» **Your assignment**: For every record below, write out an exact copy.

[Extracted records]

:::

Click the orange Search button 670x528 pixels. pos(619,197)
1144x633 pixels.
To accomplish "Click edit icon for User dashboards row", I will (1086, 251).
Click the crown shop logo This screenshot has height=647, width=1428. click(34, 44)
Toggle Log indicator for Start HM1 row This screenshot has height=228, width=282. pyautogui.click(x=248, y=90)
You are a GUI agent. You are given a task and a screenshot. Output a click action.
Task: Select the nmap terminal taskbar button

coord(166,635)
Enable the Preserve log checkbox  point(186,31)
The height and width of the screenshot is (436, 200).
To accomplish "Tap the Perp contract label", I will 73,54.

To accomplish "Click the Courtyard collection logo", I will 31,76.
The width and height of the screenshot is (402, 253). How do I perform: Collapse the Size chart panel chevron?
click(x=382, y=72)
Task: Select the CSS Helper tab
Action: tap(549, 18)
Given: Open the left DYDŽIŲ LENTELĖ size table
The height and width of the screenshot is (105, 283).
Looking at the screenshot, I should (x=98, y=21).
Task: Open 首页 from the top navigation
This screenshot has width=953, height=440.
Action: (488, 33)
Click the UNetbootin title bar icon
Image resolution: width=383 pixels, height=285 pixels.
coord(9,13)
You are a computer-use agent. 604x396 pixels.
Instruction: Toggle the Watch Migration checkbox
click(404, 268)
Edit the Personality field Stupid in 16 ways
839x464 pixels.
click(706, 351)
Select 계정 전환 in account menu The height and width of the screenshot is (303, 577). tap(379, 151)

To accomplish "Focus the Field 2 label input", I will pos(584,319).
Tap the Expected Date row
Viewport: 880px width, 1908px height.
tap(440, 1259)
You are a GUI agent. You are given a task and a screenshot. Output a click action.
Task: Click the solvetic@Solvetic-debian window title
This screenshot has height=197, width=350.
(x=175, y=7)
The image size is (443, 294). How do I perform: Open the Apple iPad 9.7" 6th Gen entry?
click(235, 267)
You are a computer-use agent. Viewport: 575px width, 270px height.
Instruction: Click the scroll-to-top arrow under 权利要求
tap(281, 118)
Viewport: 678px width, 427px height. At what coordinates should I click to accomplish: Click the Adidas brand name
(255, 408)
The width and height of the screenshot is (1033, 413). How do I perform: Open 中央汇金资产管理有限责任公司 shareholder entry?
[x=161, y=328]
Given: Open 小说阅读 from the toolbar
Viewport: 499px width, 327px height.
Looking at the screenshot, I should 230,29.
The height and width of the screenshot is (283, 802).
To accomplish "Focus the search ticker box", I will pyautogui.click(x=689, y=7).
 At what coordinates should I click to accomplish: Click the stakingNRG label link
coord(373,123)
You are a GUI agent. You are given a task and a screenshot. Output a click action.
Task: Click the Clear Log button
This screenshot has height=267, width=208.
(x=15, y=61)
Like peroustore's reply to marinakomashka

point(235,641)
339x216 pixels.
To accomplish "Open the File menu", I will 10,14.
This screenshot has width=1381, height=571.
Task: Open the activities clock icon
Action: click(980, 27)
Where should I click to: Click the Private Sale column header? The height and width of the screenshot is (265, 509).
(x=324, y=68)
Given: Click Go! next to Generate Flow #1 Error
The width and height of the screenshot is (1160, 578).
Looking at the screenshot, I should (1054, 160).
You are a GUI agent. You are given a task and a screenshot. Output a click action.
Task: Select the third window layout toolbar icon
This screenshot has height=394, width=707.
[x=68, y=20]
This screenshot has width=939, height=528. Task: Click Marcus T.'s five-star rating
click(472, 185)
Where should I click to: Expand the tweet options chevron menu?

:::

» **Task result**:
Click the orange Search button 670x528 pixels. pos(619,197)
1144x633 pixels.
To accomplish "Click edit icon for User dashboards row", I will (1086, 251).
Click the crown shop logo This screenshot has height=647, width=1428. click(34, 44)
Toggle Log indicator for Start HM1 row This screenshot has height=228, width=282. pyautogui.click(x=248, y=90)
You are a GUI agent. You are given a task and a screenshot. Output a click action.
Task: Select the nmap terminal taskbar button

coord(166,635)
Enable the Preserve log checkbox  point(186,31)
The height and width of the screenshot is (436, 200).
To accomplish "Tap the Perp contract label", I will 73,54.

To accomplish "Click the Courtyard collection logo", I will 31,76.
The width and height of the screenshot is (402, 253). How do I perform: Collapse the Size chart panel chevron?
click(x=382, y=72)
Task: Select the CSS Helper tab
Action: tap(549, 18)
Given: Open the left DYDŽIŲ LENTELĖ size table
The height and width of the screenshot is (105, 283).
Looking at the screenshot, I should (x=98, y=21).
Task: Open 首页 from the top navigation
This screenshot has width=953, height=440.
Action: (488, 33)
Click the UNetbootin title bar icon
Image resolution: width=383 pixels, height=285 pixels.
coord(9,13)
You are a computer-use agent. 604x396 pixels.
Instruction: Toggle the Watch Migration checkbox
click(404, 268)
Edit the Personality field Stupid in 16 ways
839x464 pixels.
click(706, 351)
Select 계정 전환 in account menu The height and width of the screenshot is (303, 577). tap(379, 151)

To accomplish "Focus the Field 2 label input", I will pos(584,319).
Tap the Expected Date row
Viewport: 880px width, 1908px height.
tap(440, 1259)
You are a GUI agent. You are given a task and a screenshot. Output a click action.
Task: Click the solvetic@Solvetic-debian window title
This screenshot has height=197, width=350.
(x=175, y=7)
The image size is (443, 294). How do I perform: Open the Apple iPad 9.7" 6th Gen entry?
click(235, 267)
You are a computer-use agent. Viewport: 575px width, 270px height.
Instruction: Click the scroll-to-top arrow under 权利要求
tap(281, 118)
Viewport: 678px width, 427px height. At what coordinates should I click to accomplish: Click the Adidas brand name
(255, 408)
The width and height of the screenshot is (1033, 413). How do I perform: Open 中央汇金资产管理有限责任公司 shareholder entry?
[x=161, y=328]
Given: Open 小说阅读 from the toolbar
Viewport: 499px width, 327px height.
Looking at the screenshot, I should 230,29.
The height and width of the screenshot is (283, 802).
To accomplish "Focus the search ticker box", I will pyautogui.click(x=689, y=7).
 At what coordinates should I click to accomplish: Click the stakingNRG label link
coord(373,123)
You are a GUI agent. You are given a task and a screenshot. Output a click action.
Task: Click the Clear Log button
This screenshot has height=267, width=208.
(x=15, y=61)
Like peroustore's reply to marinakomashka

point(235,641)
339x216 pixels.
To accomplish "Open the File menu", I will 10,14.
This screenshot has width=1381, height=571.
Task: Open the activities clock icon
Action: click(980, 27)
Where should I click to: Click the Private Sale column header? The height and width of the screenshot is (265, 509).
(x=324, y=68)
Given: Click Go! next to Generate Flow #1 Error
The width and height of the screenshot is (1160, 578).
Looking at the screenshot, I should (1054, 160).
You are a GUI agent. You are given a task and a screenshot. Output a click action.
Task: Select the third window layout toolbar icon
This screenshot has height=394, width=707.
[x=68, y=20]
This screenshot has width=939, height=528. Task: Click Marcus T.'s five-star rating
click(472, 185)
Where should I click to: Expand the tweet options chevron menu?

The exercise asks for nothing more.